Keep Deep in the Hoopla, Starship
When people hear the song “We Built This City,” it is not apparently obvious that the city in which Starship is referring to is actually San Francisco. The lyrics specifically refer to the Golden Gate Bridge and a “City by the Bay.” What’s more is that San Francisco is actually the hometown for the group. However, ambiguous the lyrics seem to be several radio stations attempted to turn the city into being specific to them making the song appear to resonate and identify with nearly every city in America, but true to their roots, Starship wrote one of their most famous songs about The Emerald City and dedicated their first album to their hometown.
San Francisco (You’ve Got Me), The Village People
Although The Village People are famous for their hit “YMCA,” their first song was “San Francisco (You’ve Got Me).” It was officially released in 1977 as the lead single for their debut album entitled Village People, but like its popular namesake it was all the rage as well. It really catapulted the charts when it was combined in a club medley “San Francisco / In Hollywood.” The disco group always had a special affinity for the city and “San Francisco” peaked at number 2 on the US Billboard Bubbling Under Hot 100 Chart. The group went on to be champions for the LGBT community with their music as a recognizable anthem for gay culture.
Save Me, San Francisco, Train
One of the most recently released songs on this list includes the popular “Save Me, San Francisco” by the American rock group Train. “Save Me, San Francisco” was the fifth and final song released in 2011 off of the groups comeback album of 2009 entitled Save Me, San Francisco. Written by Dave Katz, Sam Hollander, and Pat Monahan, the song harkens back to the groups origins in the city. The song takes on a greater significance as the group founded a wine company in 2011 with the same name as the album. The business venture sells wines from California with titles of various songs, giving a portion of the proceeds to support families of children who are suffering from cancer and other potentially terminal diseases.
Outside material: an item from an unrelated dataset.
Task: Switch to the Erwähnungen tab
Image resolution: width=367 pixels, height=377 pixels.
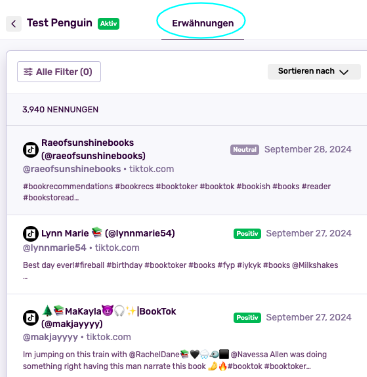Action: tap(203, 23)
Sittin” On The Dock of the Bay, Otis Redding
Otis Redding was a man of all seasons, and his music was pivotal during 1960s changing America. He wrote “(Sittin” On) The Dock of the Bay” with guitarists Steve Cropper only a few days before his untimely death in an accidental plane crash. Full of heart and soul, the song spoke to not only loneliness, but the seaming waywardness of the decade, full of constant change and flux. The album was released in 1968 and became the first posthumous single to hit the top of all the music charts in the United States. Along with “I Left My Heart in San Francisco,” “Sittin” On The Dock of the Bay” was recognized on the 2001 Recording Industry Association of America/National Endowment for the Arts” list of the most historically noteworthy songs of the twentieth century where it placed just ahead of Tony Bennett’s “I Left My Heart in San Francisco.
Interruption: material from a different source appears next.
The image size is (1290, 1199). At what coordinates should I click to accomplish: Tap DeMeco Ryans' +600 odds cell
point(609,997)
I Left My Heart in San Francisco, Tony Bennett
One of the world’s greatest crooners, Tony Bennet adapted, “I Left My Heart in San Francisco” written in the fall of 1953 by George Cory and Douglass Cross. Originally written for an opera singer, it was already a decade old by the time it Bennett came across it. In 1962, he released the song and album by the same title which he received numerous honors including Grammy Awards as Record of the Year and Best Male Vocal Performance. For good reason, it became one of Bennett’s most signature songs, expressing the epitome of an artistic style he honed in the 1950s. After this record, he experienced a career lull in the wake of the rise of rock music. Now, 89 he’s still receiving recognition for “I Left My Heart in San Francisco,” as the song was recognized on an Recording Industry Association of America/National Endowment for the Arts” list of the most historically significant songs of the 20th Century where it placed right behind another song/album our list.
San Francisco Bay Blues, Jesse Fuller
Like many folk artists of the 1950s, Jesse Fuller had an unremarkable career, and despite writing one of the most famous American folk songs, passed into relative obscurity. He pursued music in his 60s after years of working odd jobs. Born in Georgia, and raised in an abusive home, he left the South for the West and made Oakland, California is adopted home. He wrote “San Francisco Bay Blues,” for a small label that never catapulted Fuller to much success, recognition for his talent would come much later. The song speaks to the post-World War II feeling of uncertainty and lack of assurance to the young people living in a time of instability. A visionary before his time, he invented the instrument the fotdella to accompany him in his solo performances. Both it and his guitar are now a part of the Smithsonian collection. Since then, the song has been covered and rerecorded by some of the world’s most talented and famous artists including Eric Clapton, Paul McCartney, Janis Joplin, and John Lennon.